The Salisbury Poisonings (Part 4): manipulative propaganda posing as maudlin soap opera

Saul Dibb, “The Salisbury Poisonings (Part 4)” (2020)

The tedium finally comes to an end in this fictional account of what the British government and news media claimed occurred in Salisbury over several months in 2018, starting with the collapse of Sergei and Julia Skripal in a shopping mall in early March 2018 and ending with the death of Dawn Sturgess, supposedly from spraying herself with a deadly nerve agent she mistook for perfume which her boyfriend found in a charity bin in June 2018. The sub-plots are so threadbare in plotting, dialogue and character portrayal that the entire series resembles a strange tour of a zoo in which bored animals pace in circles in their cages or engage in repetitive behaviours. As we have now come to expect, Detective Sergeant Nick Bailey (Rafe Spall) is still trying to come to terms with his near-poisoning death from Novichok and the dramatic effects it has had on his family and their circumstances. Bailey seems unable to continue with his life on leave from the police force. His long-suffering wife and daughters continue … to be long-suffering. Salisbury public health department head Tracy Daszkiewicz (Anne-Marie Duff) continues juggling the demands of her work with those of her partner and teenage son, and having doubts about her ability to do her job well. Dawn Sturgess (MyAnna Buring) dies, leaving her family grieving and flummoxed about the nature of the “perfume” that killed her.

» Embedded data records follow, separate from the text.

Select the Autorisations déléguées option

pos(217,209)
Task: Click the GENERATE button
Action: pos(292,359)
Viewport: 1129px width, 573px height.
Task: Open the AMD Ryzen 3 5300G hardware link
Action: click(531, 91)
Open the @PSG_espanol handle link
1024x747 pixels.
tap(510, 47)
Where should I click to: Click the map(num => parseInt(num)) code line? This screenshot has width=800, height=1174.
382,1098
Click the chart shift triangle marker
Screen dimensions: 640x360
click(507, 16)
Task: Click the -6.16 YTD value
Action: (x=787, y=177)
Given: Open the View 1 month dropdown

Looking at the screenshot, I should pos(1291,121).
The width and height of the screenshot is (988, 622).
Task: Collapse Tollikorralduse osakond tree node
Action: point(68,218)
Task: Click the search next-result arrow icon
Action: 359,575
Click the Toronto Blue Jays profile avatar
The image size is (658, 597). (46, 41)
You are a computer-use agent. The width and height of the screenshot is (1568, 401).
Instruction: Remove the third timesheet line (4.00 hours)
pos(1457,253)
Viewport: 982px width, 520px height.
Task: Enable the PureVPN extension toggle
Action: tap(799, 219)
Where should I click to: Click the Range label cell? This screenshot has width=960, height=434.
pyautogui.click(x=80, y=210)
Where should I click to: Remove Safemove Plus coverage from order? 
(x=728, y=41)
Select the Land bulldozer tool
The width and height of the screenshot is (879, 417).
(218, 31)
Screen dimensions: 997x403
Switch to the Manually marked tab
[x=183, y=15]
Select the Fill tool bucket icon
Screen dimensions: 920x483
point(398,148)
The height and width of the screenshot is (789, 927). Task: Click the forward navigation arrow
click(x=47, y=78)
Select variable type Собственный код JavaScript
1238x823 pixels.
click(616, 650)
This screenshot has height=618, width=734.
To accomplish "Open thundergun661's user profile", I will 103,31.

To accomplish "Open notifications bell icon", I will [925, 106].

The episode lays on the anti-Russia propaganda more thickly by having mention of real-life Russian tourists Alexander Petrov and Ruslan Boshirov (who visited Salisbury on the same day that the Skripals fell ill) on television. The episode strongly insinuates that these men’s actions make them responsible for the death of Sturgess, even though to date no direct or indirect evidence has surfaced that would point to the men’s culpability. By doing this in the context of a maudlin, melodramatic soap opera, “The Salisbury Poisonings” becomes dangerous propaganda, cynically targeting and manipulating people’s emotions by devoting so much attention to Sturgess’s death and funeral and focusing on her grieving family, especially her mother and young daughter.

By the end of the mini-series, the characters of Bailey, Daszkiewicz, Sturgess and the people around them are no better drawn than they were at the beginning of the show and they remain stereotypes: the brave, stoic police officer and his devoted family, caught up in events by accident which change their lives and which they cannot control; the career woman trying to prove to herself that she can be a successful leader and home-maker; the fallen woman who wants to remake her life and start afresh. These stereotypes are intended to represent British people as stoic, determined and resilient in the face of an extraordinary crisis and emergency – even though in the mini-series, no-one actually seems to do anything useful to end that emergency.

By using the structure of a melodramatic soap opera, in which characters are more important than the narrative they supposedly follow, the BBC escapes with a crappy script, sketchy character types, the most atrocious dialogue, lack of accurate information and the dumping of vile propaganda onto the viewing public. Anyone who thinks s/he might actually learn something about the Skripal poisonings from this drama will quickly be disabused of such a quaint notion. The issue should have been dealt with in the form of a documentary with some live-action drama restaging the most significant events with an emphasis on facts and logic, not on manipulative pulling of the heart strings.